*Stated goal*: Retype every one of the following lines, keeping each character and line break unchanged.

*Source records*:
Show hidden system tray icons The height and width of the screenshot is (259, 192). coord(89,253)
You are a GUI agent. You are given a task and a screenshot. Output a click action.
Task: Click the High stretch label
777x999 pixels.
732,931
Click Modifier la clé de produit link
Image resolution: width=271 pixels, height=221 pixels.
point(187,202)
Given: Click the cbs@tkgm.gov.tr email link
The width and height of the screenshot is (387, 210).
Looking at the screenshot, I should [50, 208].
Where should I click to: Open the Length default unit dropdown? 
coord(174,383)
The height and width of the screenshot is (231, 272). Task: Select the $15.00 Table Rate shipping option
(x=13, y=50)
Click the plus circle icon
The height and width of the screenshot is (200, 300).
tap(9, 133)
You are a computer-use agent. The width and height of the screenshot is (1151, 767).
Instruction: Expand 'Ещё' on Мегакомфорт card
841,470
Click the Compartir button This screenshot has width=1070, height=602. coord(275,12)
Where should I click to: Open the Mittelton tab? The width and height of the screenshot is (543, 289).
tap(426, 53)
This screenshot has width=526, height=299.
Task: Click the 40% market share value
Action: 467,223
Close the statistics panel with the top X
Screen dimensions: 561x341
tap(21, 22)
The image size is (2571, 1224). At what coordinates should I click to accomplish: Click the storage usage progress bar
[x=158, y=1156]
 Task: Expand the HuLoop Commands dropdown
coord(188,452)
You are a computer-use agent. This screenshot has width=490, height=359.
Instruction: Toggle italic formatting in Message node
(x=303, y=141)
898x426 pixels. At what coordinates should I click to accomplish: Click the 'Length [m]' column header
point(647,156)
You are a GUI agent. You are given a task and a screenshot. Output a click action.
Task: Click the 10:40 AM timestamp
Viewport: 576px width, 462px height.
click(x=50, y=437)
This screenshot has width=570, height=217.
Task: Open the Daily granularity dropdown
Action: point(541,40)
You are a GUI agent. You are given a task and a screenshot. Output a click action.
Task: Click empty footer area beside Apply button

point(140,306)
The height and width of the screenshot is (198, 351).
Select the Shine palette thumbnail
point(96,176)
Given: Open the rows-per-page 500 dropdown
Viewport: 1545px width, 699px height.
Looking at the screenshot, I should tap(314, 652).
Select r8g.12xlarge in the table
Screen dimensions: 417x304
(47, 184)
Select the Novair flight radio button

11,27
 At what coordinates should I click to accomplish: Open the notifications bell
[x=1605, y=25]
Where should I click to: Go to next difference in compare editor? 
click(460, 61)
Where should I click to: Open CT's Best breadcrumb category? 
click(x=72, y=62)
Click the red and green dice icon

*The solution*:
Show hidden system tray icons The height and width of the screenshot is (259, 192). coord(89,253)
You are a GUI agent. You are given a task and a screenshot. Output a click action.
Task: Click the High stretch label
777x999 pixels.
732,931
Click Modifier la clé de produit link
Image resolution: width=271 pixels, height=221 pixels.
point(187,202)
Given: Click the cbs@tkgm.gov.tr email link
The width and height of the screenshot is (387, 210).
Looking at the screenshot, I should [50, 208].
Where should I click to: Open the Length default unit dropdown? 
coord(174,383)
The height and width of the screenshot is (231, 272). Task: Select the $15.00 Table Rate shipping option
(x=13, y=50)
Click the plus circle icon
The height and width of the screenshot is (200, 300).
tap(9, 133)
You are a computer-use agent. The width and height of the screenshot is (1151, 767).
Instruction: Expand 'Ещё' on Мегакомфорт card
841,470
Click the Compartir button This screenshot has width=1070, height=602. coord(275,12)
Where should I click to: Open the Mittelton tab? The width and height of the screenshot is (543, 289).
tap(426, 53)
This screenshot has width=526, height=299.
Task: Click the 40% market share value
Action: 467,223
Close the statistics panel with the top X
Screen dimensions: 561x341
tap(21, 22)
The image size is (2571, 1224). At what coordinates should I click to accomplish: Click the storage usage progress bar
[x=158, y=1156]
 Task: Expand the HuLoop Commands dropdown
coord(188,452)
You are a computer-use agent. This screenshot has width=490, height=359.
Instruction: Toggle italic formatting in Message node
(x=303, y=141)
898x426 pixels. At what coordinates should I click to accomplish: Click the 'Length [m]' column header
point(647,156)
You are a GUI agent. You are given a task and a screenshot. Output a click action.
Task: Click the 10:40 AM timestamp
Viewport: 576px width, 462px height.
click(x=50, y=437)
This screenshot has width=570, height=217.
Task: Open the Daily granularity dropdown
Action: point(541,40)
You are a GUI agent. You are given a task and a screenshot. Output a click action.
Task: Click empty footer area beside Apply button

point(140,306)
The height and width of the screenshot is (198, 351).
Select the Shine palette thumbnail
point(96,176)
Given: Open the rows-per-page 500 dropdown
Viewport: 1545px width, 699px height.
Looking at the screenshot, I should tap(314, 652).
Select r8g.12xlarge in the table
Screen dimensions: 417x304
(47, 184)
Select the Novair flight radio button

11,27
 At what coordinates should I click to accomplish: Open the notifications bell
[x=1605, y=25]
Where should I click to: Go to next difference in compare editor? 
click(460, 61)
Where should I click to: Open CT's Best breadcrumb category? 
click(x=72, y=62)
Click the red and green dice icon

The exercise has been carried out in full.